Work to do: Rewrite the material below, changing "computer-use agent" to "GUI agent" and leaving everything else untouched.

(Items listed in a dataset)
◆ ◆ ◆ ◆ ◆ ◆ ◆
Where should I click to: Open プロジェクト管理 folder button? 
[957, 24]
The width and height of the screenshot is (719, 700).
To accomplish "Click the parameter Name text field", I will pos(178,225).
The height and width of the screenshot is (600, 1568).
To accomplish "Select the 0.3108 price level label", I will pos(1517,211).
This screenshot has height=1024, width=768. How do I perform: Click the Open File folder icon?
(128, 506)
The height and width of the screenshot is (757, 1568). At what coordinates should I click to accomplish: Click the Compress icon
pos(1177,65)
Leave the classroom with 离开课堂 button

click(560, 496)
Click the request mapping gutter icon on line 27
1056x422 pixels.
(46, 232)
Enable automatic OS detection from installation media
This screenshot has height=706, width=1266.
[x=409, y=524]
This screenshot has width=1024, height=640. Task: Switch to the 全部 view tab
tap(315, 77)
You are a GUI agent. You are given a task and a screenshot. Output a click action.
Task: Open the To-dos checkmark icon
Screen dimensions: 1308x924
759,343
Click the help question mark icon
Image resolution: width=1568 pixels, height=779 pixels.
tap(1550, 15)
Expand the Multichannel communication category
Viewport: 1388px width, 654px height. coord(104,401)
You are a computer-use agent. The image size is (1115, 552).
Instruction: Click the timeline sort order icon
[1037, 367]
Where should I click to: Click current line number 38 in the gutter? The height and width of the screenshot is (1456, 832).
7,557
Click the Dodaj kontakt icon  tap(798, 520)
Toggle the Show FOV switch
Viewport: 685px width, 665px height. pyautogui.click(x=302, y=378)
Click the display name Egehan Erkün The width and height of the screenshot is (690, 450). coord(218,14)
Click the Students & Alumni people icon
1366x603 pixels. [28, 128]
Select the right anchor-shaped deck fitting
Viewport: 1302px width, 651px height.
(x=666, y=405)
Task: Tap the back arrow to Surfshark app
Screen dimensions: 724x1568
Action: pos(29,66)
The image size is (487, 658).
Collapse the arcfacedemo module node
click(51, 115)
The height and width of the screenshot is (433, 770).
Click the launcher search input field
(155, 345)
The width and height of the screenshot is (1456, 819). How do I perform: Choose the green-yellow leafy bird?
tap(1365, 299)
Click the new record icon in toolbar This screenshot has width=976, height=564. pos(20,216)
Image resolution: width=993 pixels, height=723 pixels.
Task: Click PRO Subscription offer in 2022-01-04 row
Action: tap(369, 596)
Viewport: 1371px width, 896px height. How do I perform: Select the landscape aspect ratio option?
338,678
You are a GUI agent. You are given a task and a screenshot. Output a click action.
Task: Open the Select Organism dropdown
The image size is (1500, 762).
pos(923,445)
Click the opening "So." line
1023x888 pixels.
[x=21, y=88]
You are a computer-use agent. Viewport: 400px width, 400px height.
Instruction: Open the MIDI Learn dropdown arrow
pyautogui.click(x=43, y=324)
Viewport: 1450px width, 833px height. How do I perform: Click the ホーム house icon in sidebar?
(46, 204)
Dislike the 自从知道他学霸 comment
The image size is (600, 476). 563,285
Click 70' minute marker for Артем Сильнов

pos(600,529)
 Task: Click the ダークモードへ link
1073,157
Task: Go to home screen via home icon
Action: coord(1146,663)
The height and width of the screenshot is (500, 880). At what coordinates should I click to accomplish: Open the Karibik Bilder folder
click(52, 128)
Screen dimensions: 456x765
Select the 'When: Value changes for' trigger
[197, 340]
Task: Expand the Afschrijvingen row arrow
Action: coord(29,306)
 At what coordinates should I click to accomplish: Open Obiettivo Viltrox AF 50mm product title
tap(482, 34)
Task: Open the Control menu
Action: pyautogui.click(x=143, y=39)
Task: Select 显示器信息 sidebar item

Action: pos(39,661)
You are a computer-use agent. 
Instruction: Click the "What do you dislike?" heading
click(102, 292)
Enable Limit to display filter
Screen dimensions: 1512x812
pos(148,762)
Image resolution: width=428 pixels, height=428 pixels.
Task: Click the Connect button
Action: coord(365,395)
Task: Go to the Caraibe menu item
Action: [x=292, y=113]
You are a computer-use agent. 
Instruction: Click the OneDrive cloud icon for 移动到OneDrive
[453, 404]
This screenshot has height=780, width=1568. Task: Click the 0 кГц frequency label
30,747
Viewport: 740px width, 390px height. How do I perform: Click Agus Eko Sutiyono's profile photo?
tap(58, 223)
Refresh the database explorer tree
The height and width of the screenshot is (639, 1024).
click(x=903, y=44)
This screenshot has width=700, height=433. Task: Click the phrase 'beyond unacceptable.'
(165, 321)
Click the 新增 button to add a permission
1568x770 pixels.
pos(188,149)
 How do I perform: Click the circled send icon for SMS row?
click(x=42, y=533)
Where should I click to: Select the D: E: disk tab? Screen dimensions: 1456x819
◆ ◆ ◆ ◆ ◆ ◆ ◆
Output for this task:
Where should I click to: Open プロジェクト管理 folder button? 
[957, 24]
The width and height of the screenshot is (719, 700).
To accomplish "Click the parameter Name text field", I will pos(178,225).
The height and width of the screenshot is (600, 1568).
To accomplish "Select the 0.3108 price level label", I will pos(1517,211).
This screenshot has height=1024, width=768. How do I perform: Click the Open File folder icon?
(128, 506)
The height and width of the screenshot is (757, 1568). At what coordinates should I click to accomplish: Click the Compress icon
pos(1177,65)
Leave the classroom with 离开课堂 button

click(560, 496)
Click the request mapping gutter icon on line 27
1056x422 pixels.
(46, 232)
Enable automatic OS detection from installation media
This screenshot has height=706, width=1266.
[x=409, y=524]
This screenshot has width=1024, height=640. Task: Switch to the 全部 view tab
tap(315, 77)
You are a GUI agent. You are given a task and a screenshot. Output a click action.
Task: Open the To-dos checkmark icon
Screen dimensions: 1308x924
759,343
Click the help question mark icon
Image resolution: width=1568 pixels, height=779 pixels.
tap(1550, 15)
Expand the Multichannel communication category
Viewport: 1388px width, 654px height. coord(104,401)
You are a GUI agent. The image size is (1115, 552).
Instruction: Click the timeline sort order icon
[1037, 367]
Where should I click to: Click current line number 38 in the gutter? The height and width of the screenshot is (1456, 832).
7,557
Click the Dodaj kontakt icon  tap(798, 520)
Toggle the Show FOV switch
Viewport: 685px width, 665px height. pyautogui.click(x=302, y=378)
Click the display name Egehan Erkün The width and height of the screenshot is (690, 450). coord(218,14)
Click the Students & Alumni people icon
1366x603 pixels. [28, 128]
Select the right anchor-shaped deck fitting
Viewport: 1302px width, 651px height.
(x=666, y=405)
Task: Tap the back arrow to Surfshark app
Screen dimensions: 724x1568
Action: pos(29,66)
The image size is (487, 658).
Collapse the arcfacedemo module node
click(51, 115)
The height and width of the screenshot is (433, 770).
Click the launcher search input field
(155, 345)
The width and height of the screenshot is (1456, 819). How do I perform: Choose the green-yellow leafy bird?
tap(1365, 299)
Click the new record icon in toolbar This screenshot has width=976, height=564. pos(20,216)
Image resolution: width=993 pixels, height=723 pixels.
Task: Click PRO Subscription offer in 2022-01-04 row
Action: tap(369, 596)
Viewport: 1371px width, 896px height. How do I perform: Select the landscape aspect ratio option?
338,678
You are a GUI agent. You are given a task and a screenshot. Output a click action.
Task: Open the Select Organism dropdown
The image size is (1500, 762).
pos(923,445)
Click the opening "So." line
1023x888 pixels.
[x=21, y=88]
You are a GUI agent. Viewport: 400px width, 400px height.
Instruction: Open the MIDI Learn dropdown arrow
pyautogui.click(x=43, y=324)
Viewport: 1450px width, 833px height. How do I perform: Click the ホーム house icon in sidebar?
(46, 204)
Dislike the 自从知道他学霸 comment
The image size is (600, 476). 563,285
Click 70' minute marker for Артем Сильнов

pos(600,529)
 Task: Click the ダークモードへ link
1073,157
Task: Go to home screen via home icon
Action: coord(1146,663)
The height and width of the screenshot is (500, 880). At what coordinates should I click to accomplish: Open the Karibik Bilder folder
click(52, 128)
Screen dimensions: 456x765
Select the 'When: Value changes for' trigger
[197, 340]
Task: Expand the Afschrijvingen row arrow
Action: coord(29,306)
 At what coordinates should I click to accomplish: Open Obiettivo Viltrox AF 50mm product title
tap(482, 34)
Task: Open the Control menu
Action: pyautogui.click(x=143, y=39)
Task: Select 显示器信息 sidebar item

Action: pos(39,661)
You are a GUI agent. 
Instruction: Click the "What do you dislike?" heading
click(102, 292)
Enable Limit to display filter
Screen dimensions: 1512x812
pos(148,762)
Image resolution: width=428 pixels, height=428 pixels.
Task: Click the Connect button
Action: coord(365,395)
Task: Go to the Caraibe menu item
Action: [x=292, y=113]
You are a GUI agent. 
Instruction: Click the OneDrive cloud icon for 移动到OneDrive
[453, 404]
This screenshot has height=780, width=1568. Task: Click the 0 кГц frequency label
30,747
Viewport: 740px width, 390px height. How do I perform: Click Agus Eko Sutiyono's profile photo?
tap(58, 223)
Refresh the database explorer tree
The height and width of the screenshot is (639, 1024).
click(x=903, y=44)
This screenshot has width=700, height=433. Task: Click the phrase 'beyond unacceptable.'
(165, 321)
Click the 新增 button to add a permission
1568x770 pixels.
pos(188,149)
 How do I perform: Click the circled send icon for SMS row?
click(x=42, y=533)
Where should I click to: Select the D: E: disk tab? Screen dimensions: 1456x819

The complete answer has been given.